By Nigel Boys
A fifty-one-year old teacher, who taught math to at-risk students at a school in Jacksonville, Florida, may be getting her job back, after she was fired from the school in February this year for allegedly insulting the children and calling them the N word.
Reportedly, Joyce Quiller, former teacher at Jean Ribault High School, received a termination letter from the school earlier this year over her alleged continual use of profanity in the classroom with the students, which had been going on since 2001.
However, a judge ruled last month that the Duval School District had not followed the union contract regulations with regards to firing Quiller, because she should have been suspended without pay first, following the three-step system of punishment.
Now the school board must make a decision as to whether they will follow the judge’s order and reinstate Quiller or uphold her dismissal. They are set put the matter to a vote this week.
According to Reginal Luster, legal consultant for Quiller, “The School Board skipped step three and went directly to termination, even though, if the allegations were true, they would have amounted to what is considered a minor offense.”
According to a former student of Quiller, she reprimanded some students for coming late to class by calling them “lazy n*****s.” Another student said that she told him “What is the point in coming to the mother f*****g class if you do not bring materials,” when he forgot his pencil.

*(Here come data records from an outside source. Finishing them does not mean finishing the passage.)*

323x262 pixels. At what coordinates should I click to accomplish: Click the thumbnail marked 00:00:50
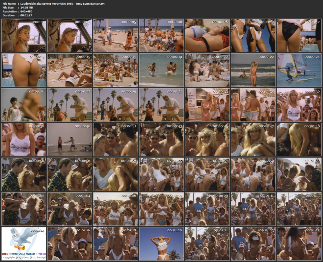point(24,174)
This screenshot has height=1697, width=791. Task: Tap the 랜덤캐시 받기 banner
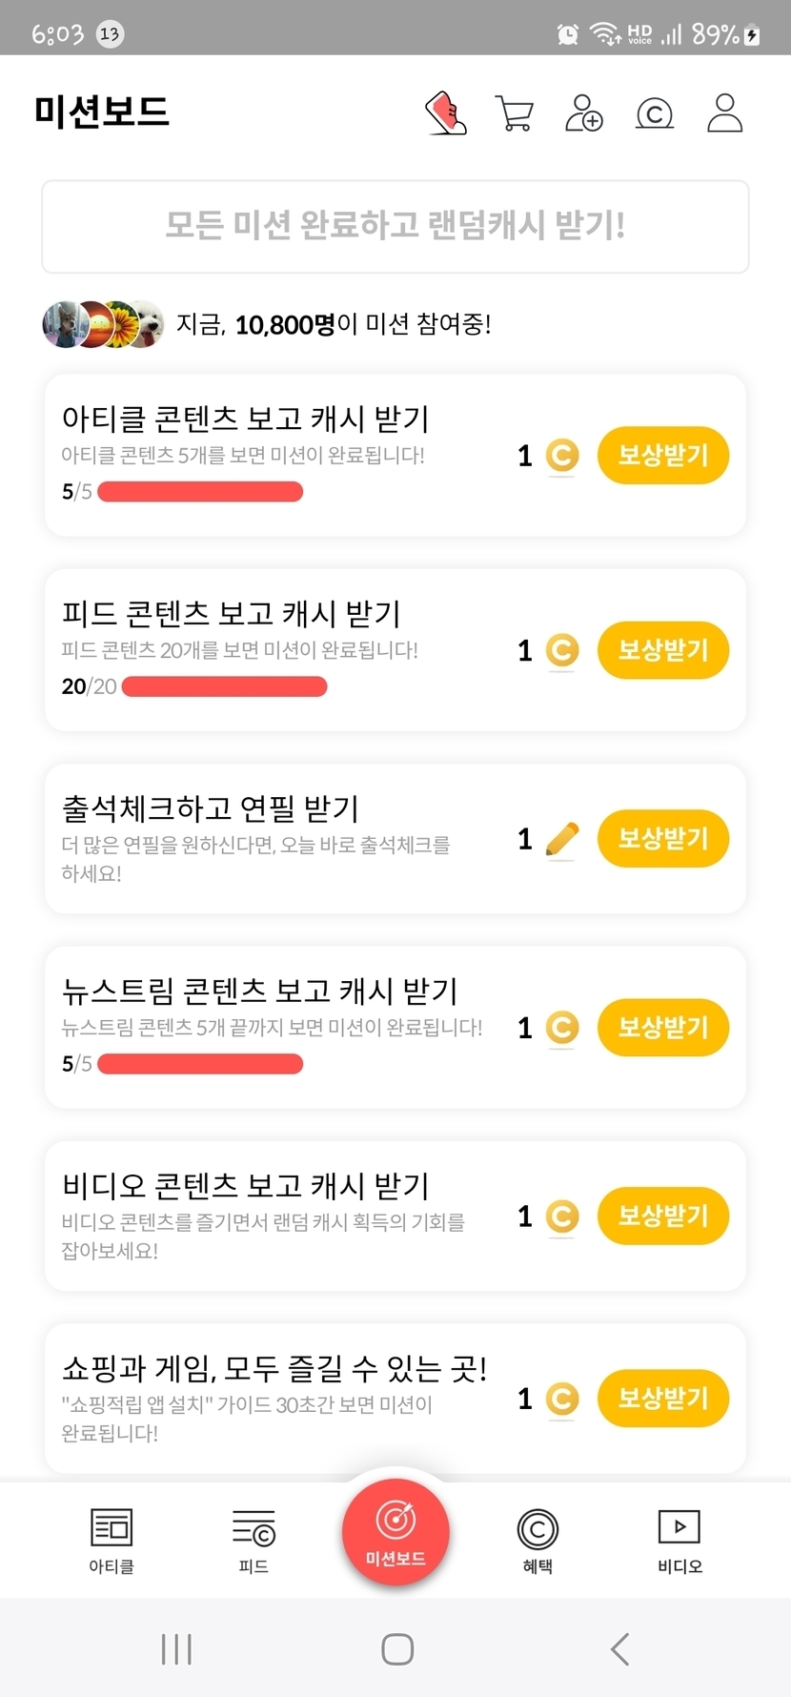[x=396, y=226]
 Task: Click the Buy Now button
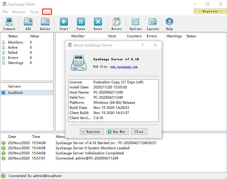117,132
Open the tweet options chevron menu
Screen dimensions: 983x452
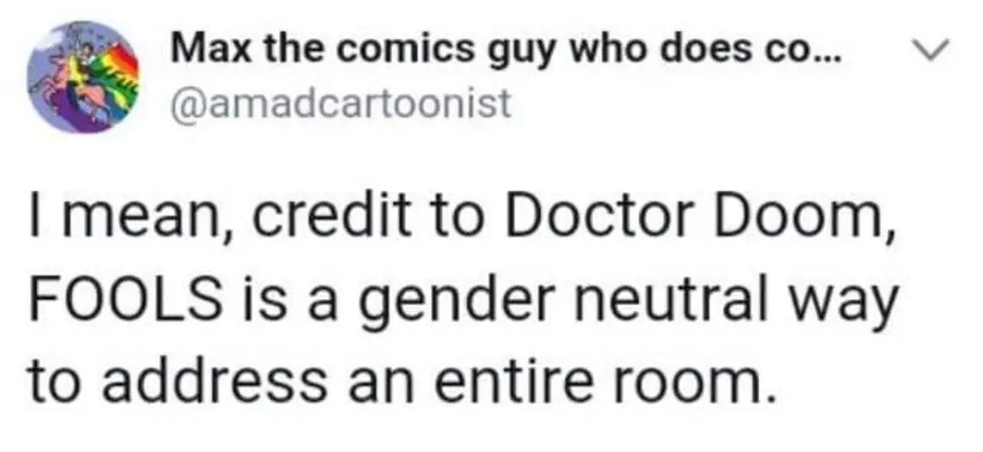934,48

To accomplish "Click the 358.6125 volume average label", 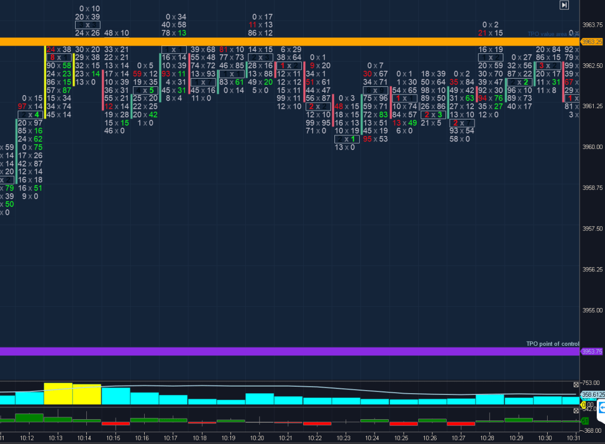I will click(591, 394).
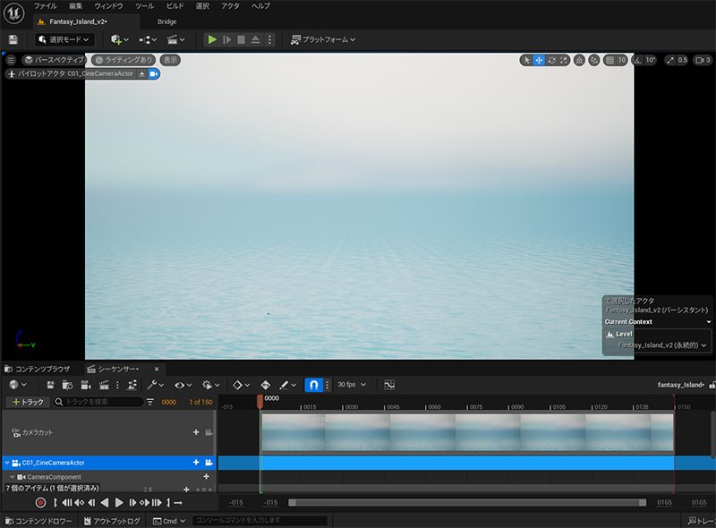Select the translate (move) gizmo tool
716x528 pixels.
tap(539, 60)
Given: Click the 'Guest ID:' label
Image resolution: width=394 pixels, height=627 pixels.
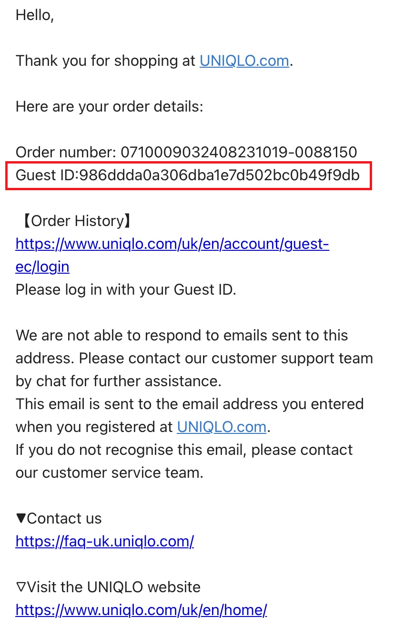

However, Luster denies these claims and insists that Quiller did not use the N-word in class. He added that since she is a professional African-American woman, she would never refer to black people in such a derogatory manner and the reason she was dismissed is that the assistant principal at the school has a personal vendetta against her.
Although there are rumors that Quiller has since found work at another school, reportedly the Potter’s House Christian Academy in Jacksonville, according to her Facebook post, those rumors have not been confirmed or denied.
Stephanie Schaap, the teachers’ union attorney for Quiller, said that even if the school board decide to rehire her, following the judge’s recommendations, they may still find a way to fire her again following her union contract steps. She added that the board could also go against the judge’s decision for another legal reason and refuse to reinstate her.